The scale of the opposition could see the Government face difficulties in getting the proposals through the Commons if Mr Johnson presses ahead with the plan.

Ministers have ruled out bringing in certification for either the April 12 or May 17 stages of the road map but the documents – either in paper form or on an NHS app – could be introduced later this year.

Mr Johnson suggested that vaccination passports for overseas travel were “going to be a fact of life, probably” because a lot of countries were looking at the possibility.

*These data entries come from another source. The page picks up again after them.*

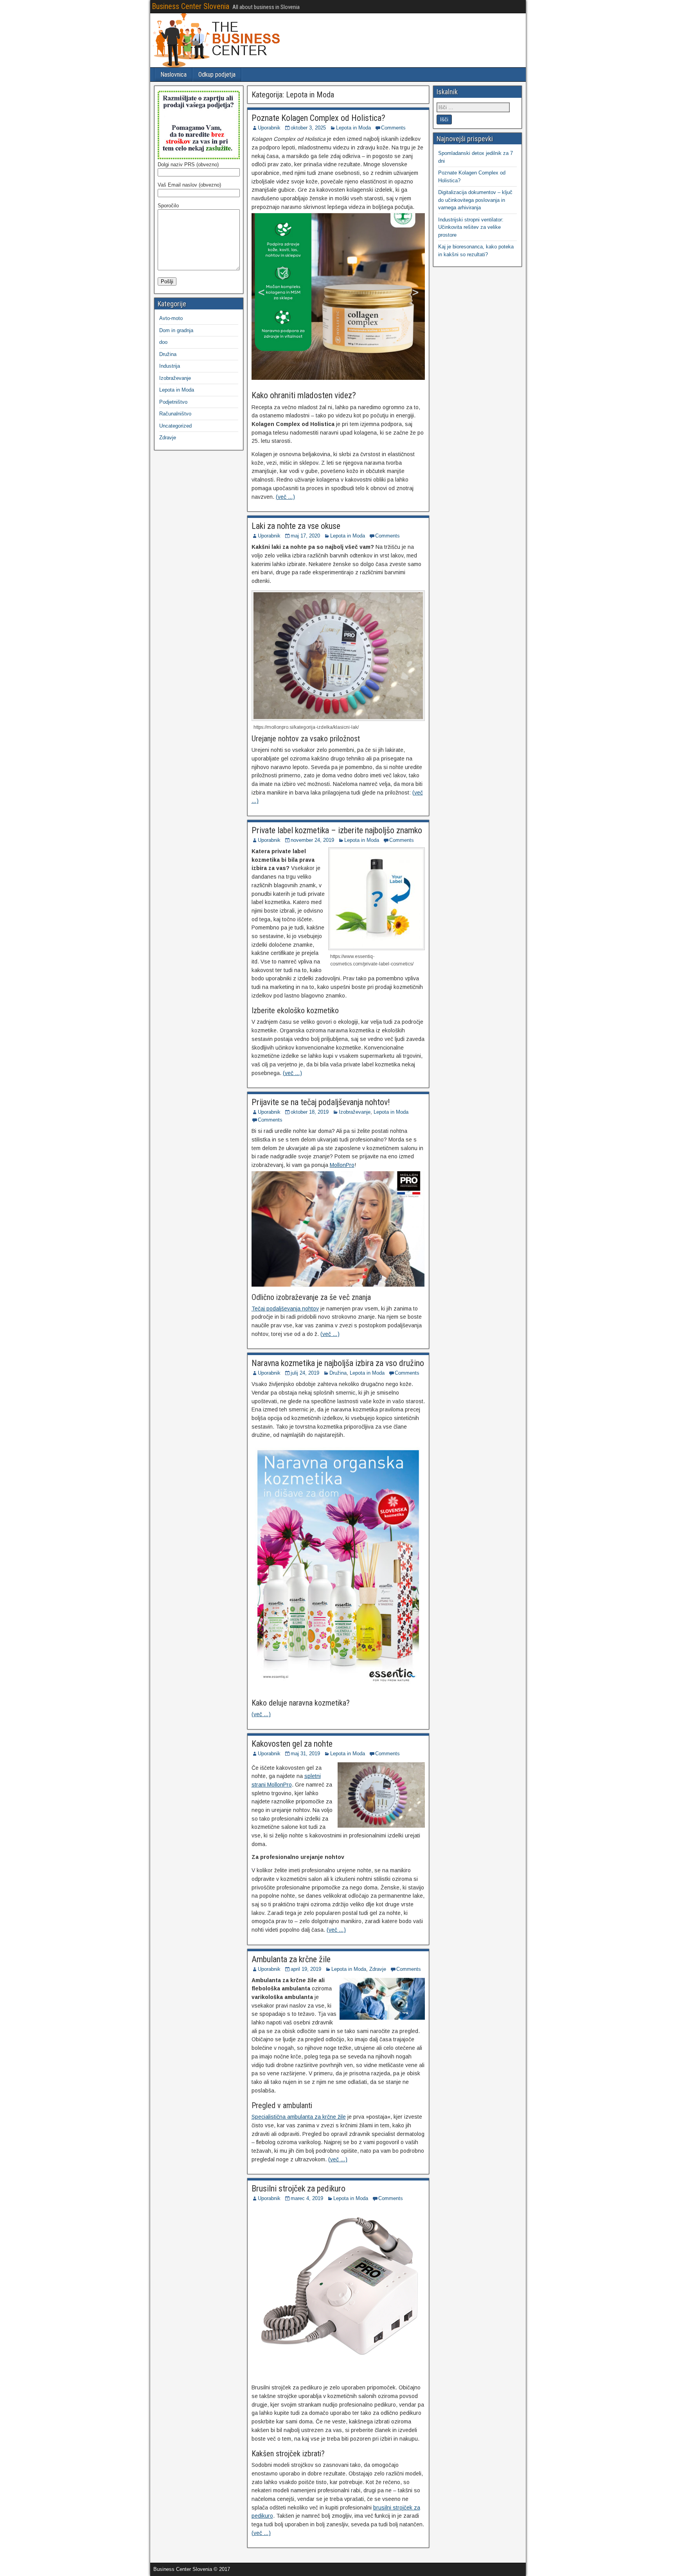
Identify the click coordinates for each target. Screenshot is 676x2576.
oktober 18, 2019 (310, 1112)
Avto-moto (171, 318)
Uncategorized (175, 426)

On the domestic front, he indicated “we are also going to look at the role of a number of signals that you can give that you are not contagious”, including having previously had Covid-19, vaccination status and negative test results.

“From Friday, everybody can get free lateral flow tests on the NHS and on the web, over the internet,” he said.

“I think that will also be very, very valuable in giving people confidence to open up.”

Shadow health secretary Jonathan Ashworth told BBC Breakfast that Labour was “very sceptical” and wanted more details about how they would work.

The interim findings of the Government’s review said public transport and essential shops would not require vaccine passports, but did not rule out their use in other retail outlets.

But Mr Ashworth said: “I’m not going to support a policy that, here in my Leicester constituency, if someone wants to go into Next or H&M, they have to produce a vaccination certificate on their phone, on an app.

“I think that’s discriminatory.”

Senior Tory Mark Harper, chairman of the lockdown-sceptic Covid Recovery Group, warned Covid status certification “will lead to a two-tier Britain”.